Quer entidades artísticas singulares e coletivas que prossigam atividades de natureza não comercial, quer o tecido empresarial (micro, pequenas e médias empresas, incluindo empresários em nome individual com contabilidade organizada) do setor cultural e artístico foram abrangidas.

Sendo eu um trabalhador independente, aproveitei a oportunidade e celebrei este mesmo acordo no passado mês de Junho, destinado à criação do projeto “Dançando com a solidão” (obra artística a ser apresentada em lares de idosos por todo o país, em atuações ao vivo com música e coreografia de dança originais de forma absolutamente gratuita para esses mesmos lares).

O isolamento social a que os mais velhos foram sujeitos – e em especial aqueles que se encontram em situações de maior vulnerabilidade – é, porventura, a consequência imediata mais negra de todo este estado de exceção em que nos encontramos.

O nosso projeto - meu, da bailarina e professora de dança Joana Inês Santos e da violinista Veronika Taraban - visou assim combater, in loco, esta consequência tão negativa, apresentando a cultura enquanto arma de combate contra a solidão e o desamparo daquela franja da sociedade.

Concluído o projeto no final do mês de Agosto, estamos orgulhosos do impacto que sabemos que tivemos nos idosos (e equipas técnicas residentes) que visitámos pelos lares em que atuámos.

Passámos por um total de vinte lares, distribuídos equitativamente (e escolhidos aleatoriamente pese embora esta premissa de serem dois lares por distrito) pelos seguintes distritos: Coimbra; Leiria; Aveiro; Porto; Castelo Branco; Portalegre; Évora; Setúbal; Santarém e Lisboa .

Sentir que os idosos (com idades compreendidas sensivelmente entre os 85 e os 105 anos!) nos acolheram tão bem nos seus espaços - cumpridas claro todas as regras de higiene e proteção pessoais impostas por cada lar) -, e no geral vibraram verdadeiramente com aqueles vinte minutos de atuação que lhes proporcionámos, foi o ponto alto deste projeto e a verdadeira recompensa emocional que não esperávamos tão intensa e impactante neste período negro de solidão dos mais velhos.

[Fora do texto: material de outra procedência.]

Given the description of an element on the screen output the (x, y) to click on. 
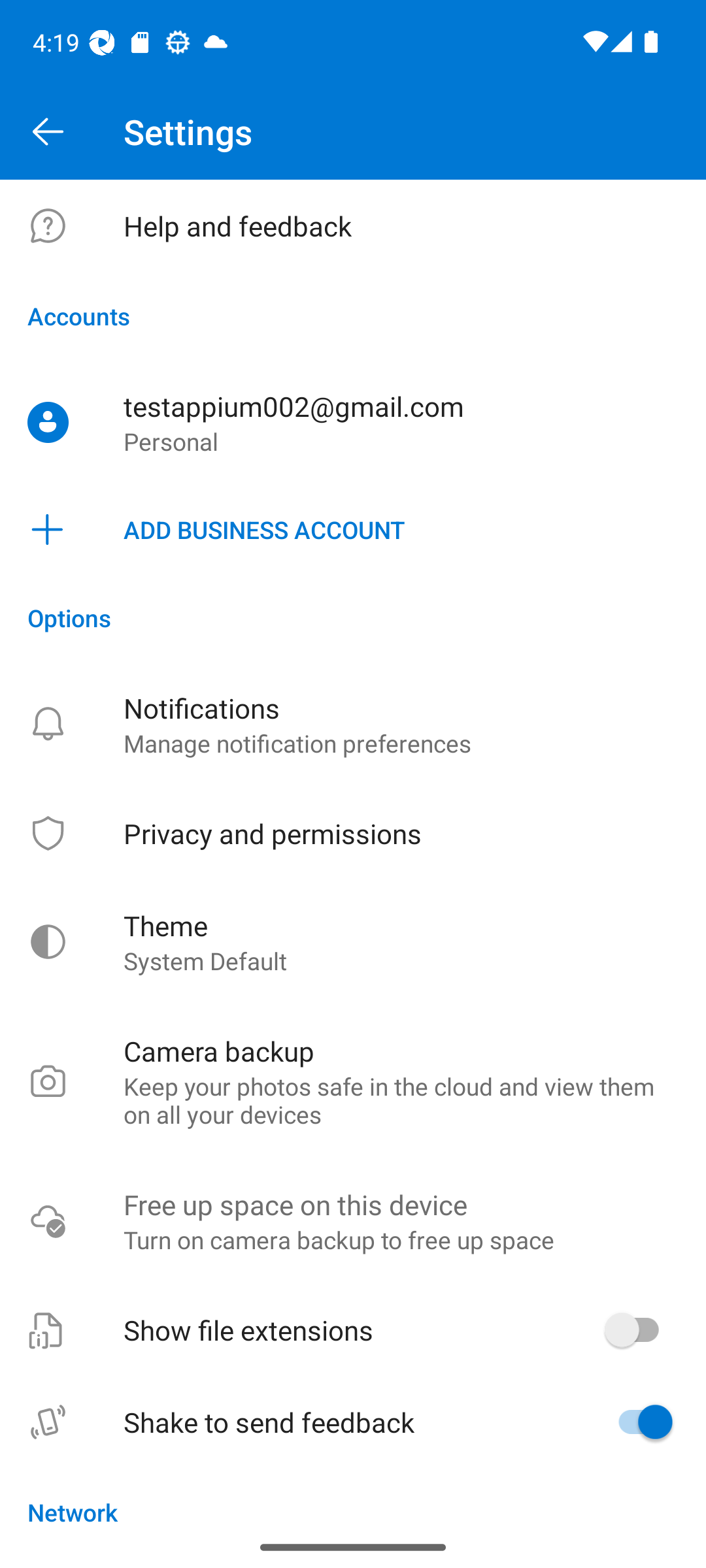
Navigate up Settings (353, 131)
Navigate up (48, 131)
Help and feedback (353, 225)
Accounts (353, 315)
testappium002@gmail.com Personal (353, 423)
ADD BUSINESS ACCOUNT (353, 529)
Options (353, 617)
Notifications Manage notification preferences (353, 724)
Privacy and permissions (353, 833)
Theme System Default (353, 942)
Show file extensions (353, 1330)
Shake to send feedback (353, 1421)
Network (353, 1497)
Given the description of an element on the screen output the (x, y) to click on. 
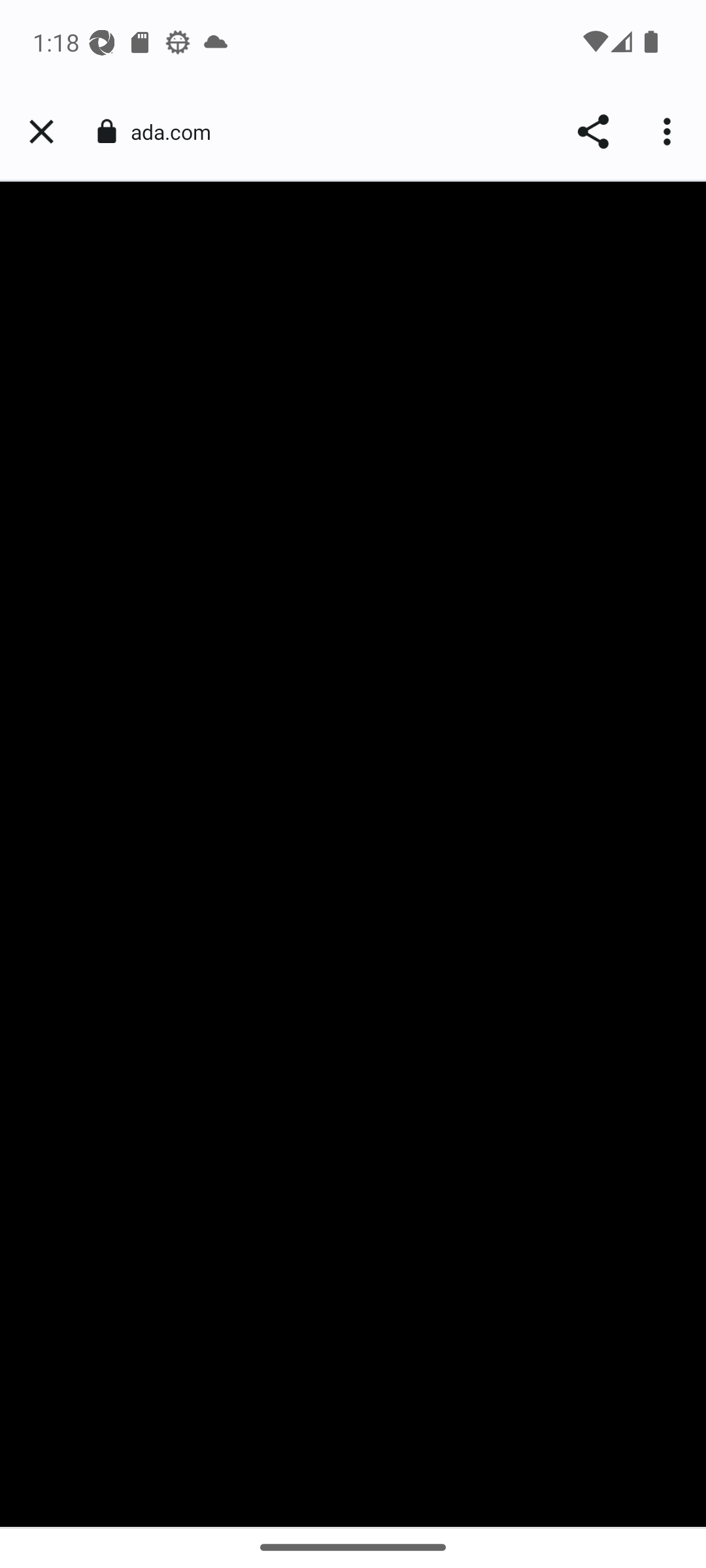
Close tab (41, 131)
Share (592, 131)
More options (669, 131)
Connection is secure (106, 131)
ada.com (177, 131)
Given the description of an element on the screen output the (x, y) to click on. 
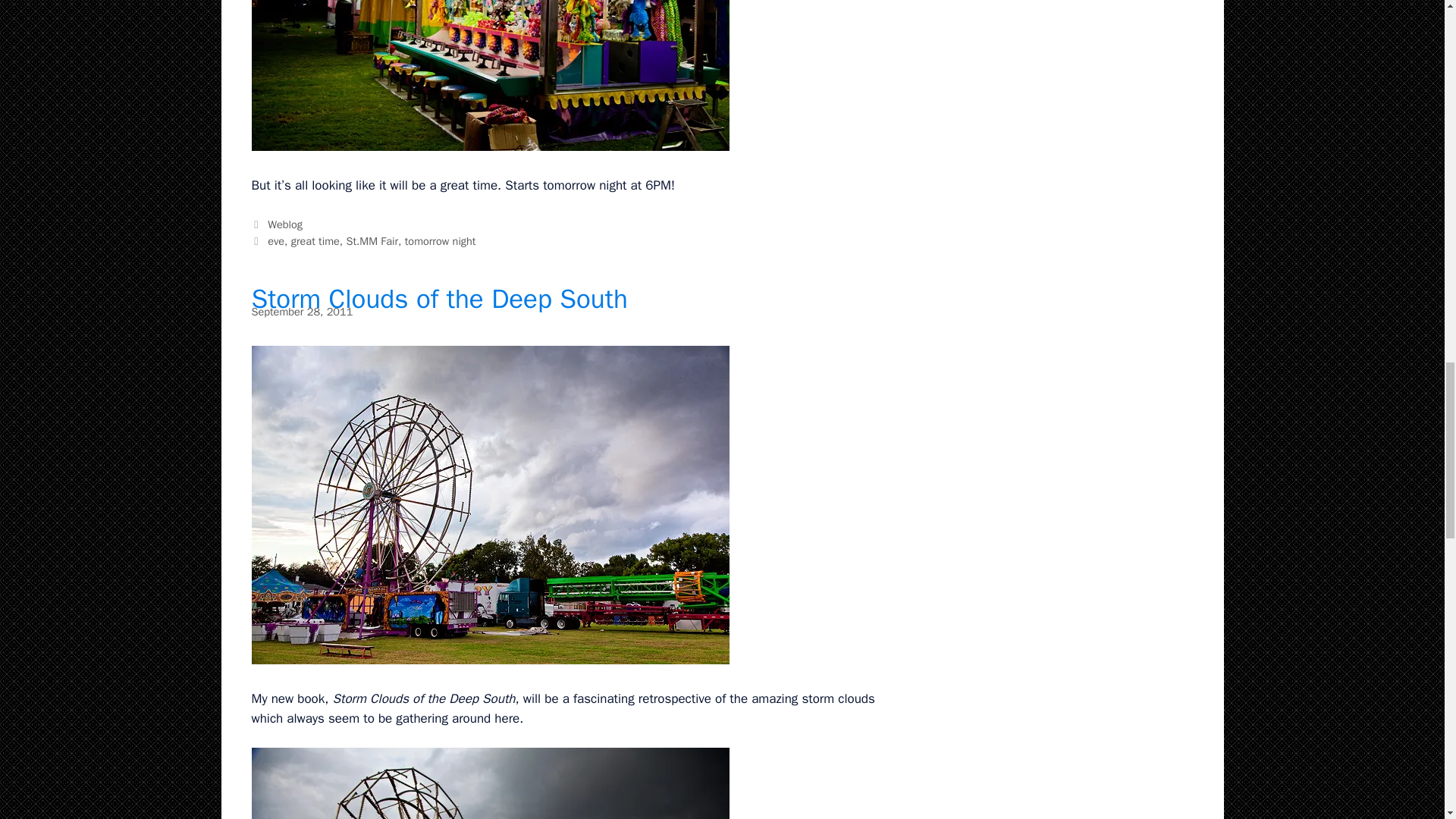
St.MM Fair (371, 241)
tomorrow night (440, 241)
Storm Clouds of the Deep South (439, 298)
Weblog (284, 223)
great time (315, 241)
setup3 (490, 783)
eve (275, 241)
Given the description of an element on the screen output the (x, y) to click on. 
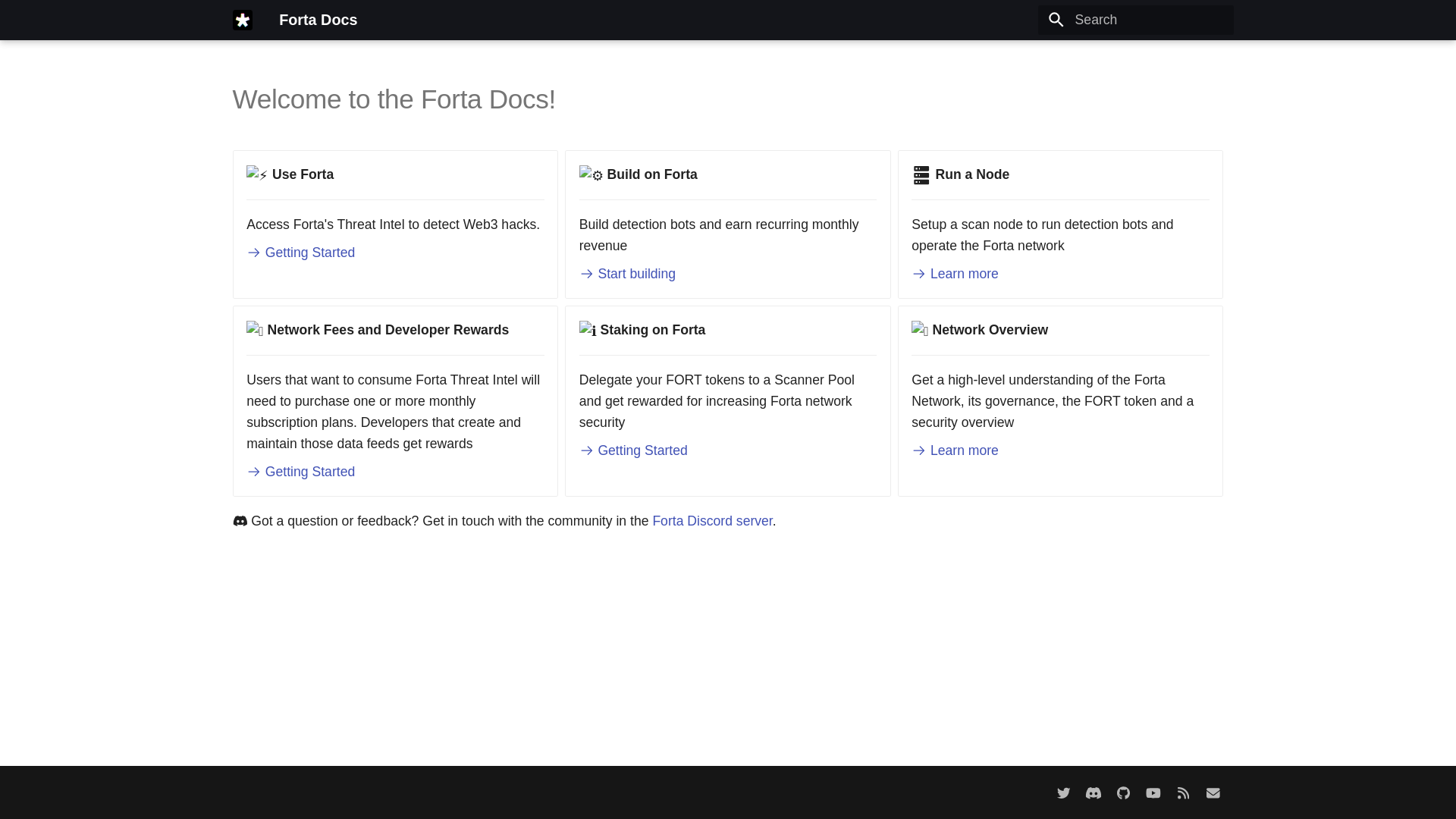
Getting Started (300, 252)
:zap: (256, 175)
Forta Discord server (711, 520)
:gear: (591, 175)
Start building (627, 273)
Forta Blog (1183, 791)
Forta on Github (1123, 791)
Learn more (954, 450)
Learn more (954, 273)
Forta Docs (242, 19)
Forta Docs (317, 19)
Getting Started (633, 450)
Forta on Discord (1093, 791)
Forta on Twitter (1063, 791)
Getting Started (300, 471)
Given the description of an element on the screen output the (x, y) to click on. 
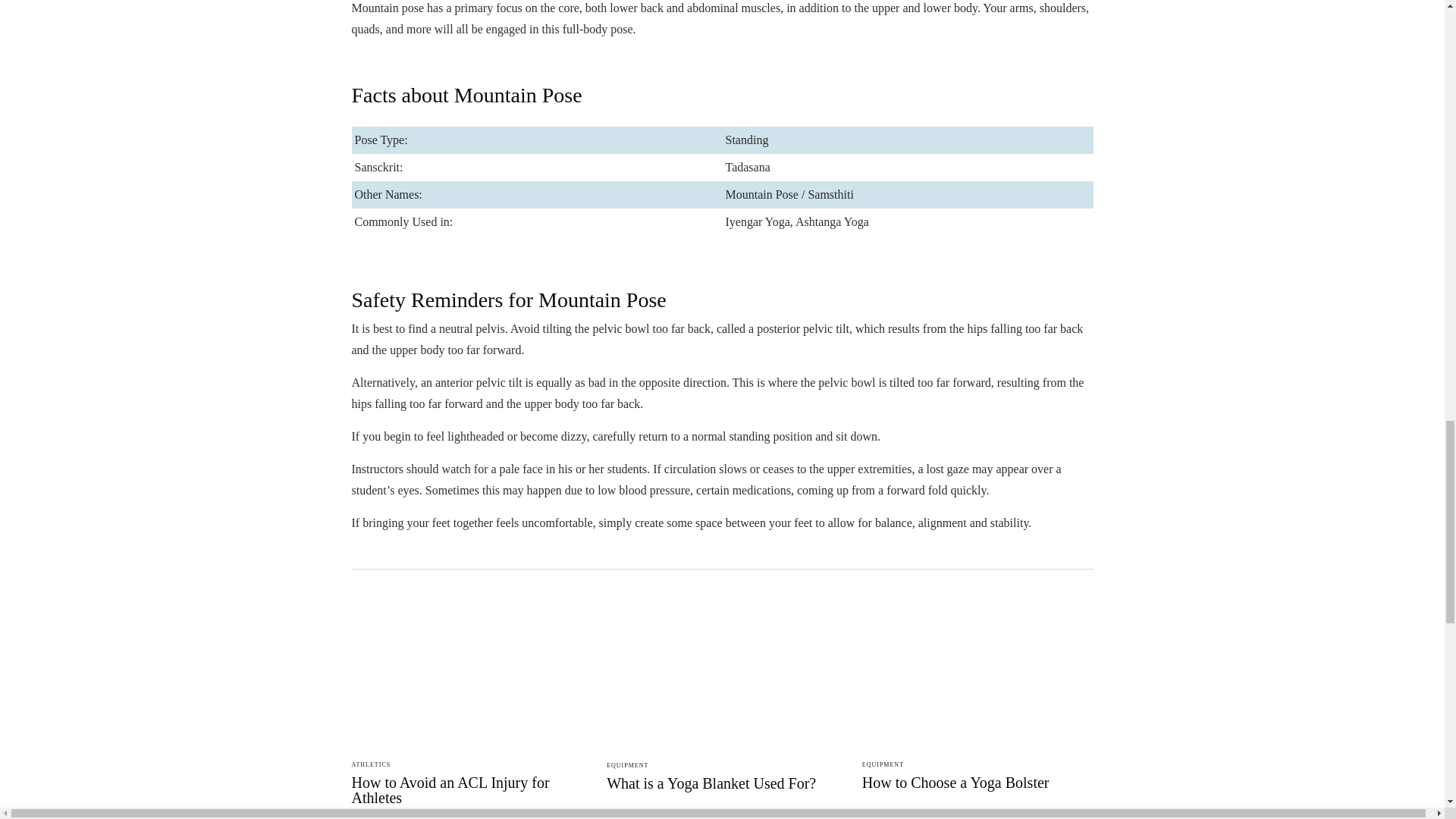
ATHLETICS (371, 764)
EQUIPMENT (627, 765)
EQUIPMENT (882, 764)
Given the description of an element on the screen output the (x, y) to click on. 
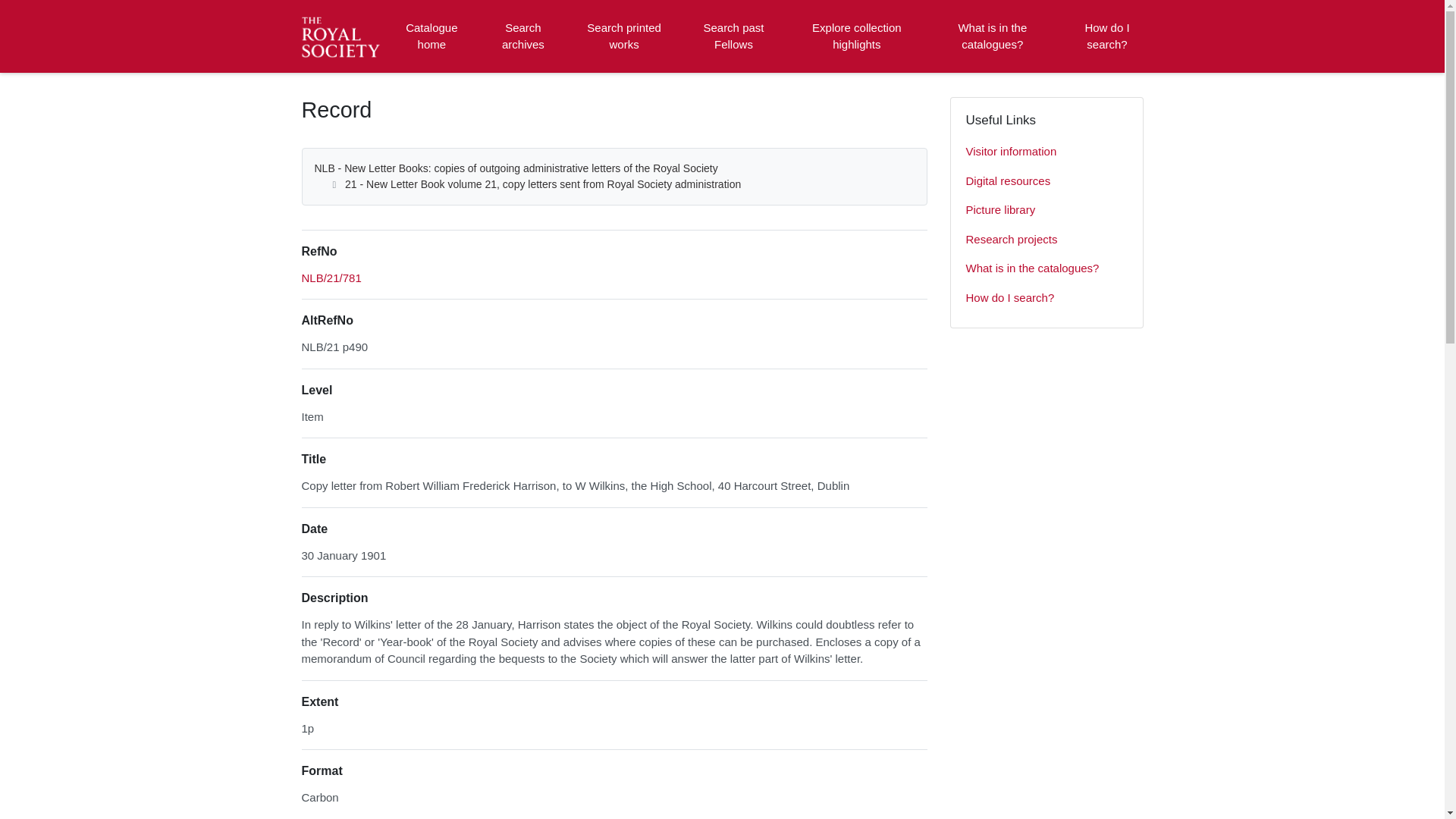
Search past Fellows (732, 36)
Homepage (343, 36)
How do I search? (1046, 297)
Picture library (1046, 210)
Visitor information (1046, 152)
What is in the catalogues? (1046, 268)
What is in the catalogues? (991, 36)
Browse record in hierarchy. (331, 277)
Explore collection highlights (856, 36)
Research projects (1046, 239)
Search archives (522, 36)
Search printed works (624, 36)
Catalogue home (431, 36)
Given the description of an element on the screen output the (x, y) to click on. 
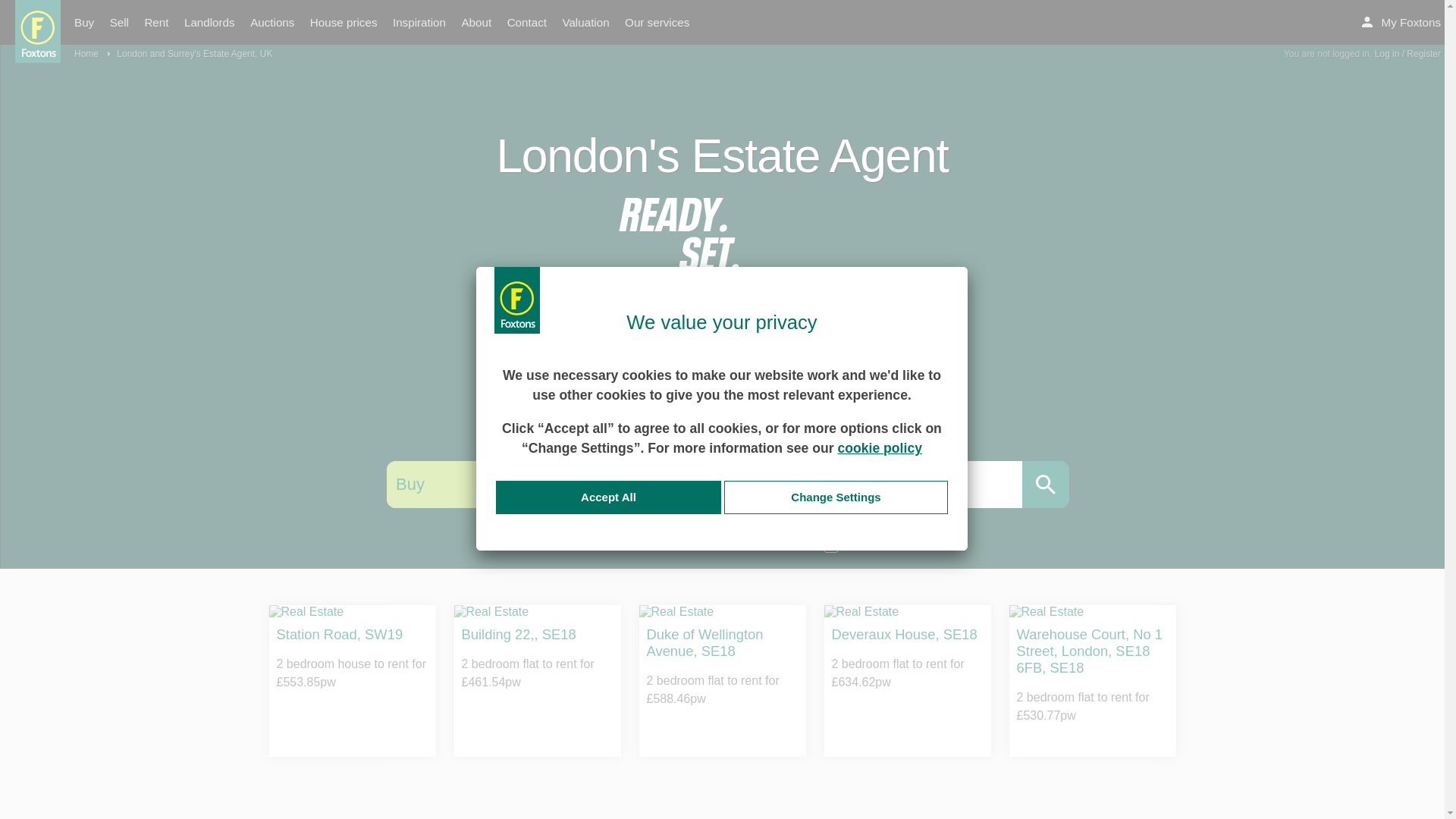
Home (92, 53)
School (895, 427)
Contact (526, 22)
Near me (668, 427)
Our services (656, 22)
Buy (432, 484)
Auctions (271, 22)
Valuation (585, 22)
Draw (725, 427)
Get a Valuation (721, 369)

Tínhamos presente que iríamos encontrar pessoas com a autoestima em baixo, muito abatidas e com uma enorme vontade de comunicar com alguém “de fora” - alheio àqueles espaços -, no entanto não prevíamos a intensidade de algumas reações às atuações, com lágrimas, sorrisos intensos, palmas entusiasmantes e o partilharem connosco a sua verdadeira alegria em nos terem ali por perto, nem que por apenas aqueles instantes.